- The data
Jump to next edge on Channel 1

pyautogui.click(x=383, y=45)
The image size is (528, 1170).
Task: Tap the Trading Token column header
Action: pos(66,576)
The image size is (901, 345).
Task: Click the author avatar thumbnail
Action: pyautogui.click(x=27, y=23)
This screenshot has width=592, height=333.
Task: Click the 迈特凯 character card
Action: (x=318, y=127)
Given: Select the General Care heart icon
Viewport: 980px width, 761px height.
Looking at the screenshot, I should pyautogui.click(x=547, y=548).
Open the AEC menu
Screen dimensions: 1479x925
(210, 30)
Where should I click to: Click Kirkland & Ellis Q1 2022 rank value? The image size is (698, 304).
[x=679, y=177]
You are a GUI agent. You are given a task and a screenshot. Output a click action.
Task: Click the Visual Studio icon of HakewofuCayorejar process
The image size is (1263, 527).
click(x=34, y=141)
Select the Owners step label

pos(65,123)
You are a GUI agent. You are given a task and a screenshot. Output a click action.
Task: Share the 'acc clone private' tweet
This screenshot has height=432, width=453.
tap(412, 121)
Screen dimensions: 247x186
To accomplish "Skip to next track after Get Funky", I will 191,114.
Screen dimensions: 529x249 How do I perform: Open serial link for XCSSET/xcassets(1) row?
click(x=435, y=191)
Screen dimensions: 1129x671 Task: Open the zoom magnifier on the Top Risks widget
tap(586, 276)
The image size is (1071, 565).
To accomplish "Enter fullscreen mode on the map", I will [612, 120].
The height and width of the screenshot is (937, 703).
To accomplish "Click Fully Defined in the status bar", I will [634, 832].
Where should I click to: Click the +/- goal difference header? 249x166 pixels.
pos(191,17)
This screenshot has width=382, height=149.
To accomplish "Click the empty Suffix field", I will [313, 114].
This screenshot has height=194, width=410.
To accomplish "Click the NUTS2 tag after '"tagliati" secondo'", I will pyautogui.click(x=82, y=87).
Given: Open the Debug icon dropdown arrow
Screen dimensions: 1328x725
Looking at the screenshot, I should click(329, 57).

- Activity
Return exactly the lines in the records above, beginning with the one that holds "This screenshot has height=194, width=410." and ending with the last.

- Finished exercise
This screenshot has height=194, width=410.
To accomplish "Click the NUTS2 tag after '"tagliati" secondo'", I will pyautogui.click(x=82, y=87).
Given: Open the Debug icon dropdown arrow
Screen dimensions: 1328x725
Looking at the screenshot, I should click(329, 57).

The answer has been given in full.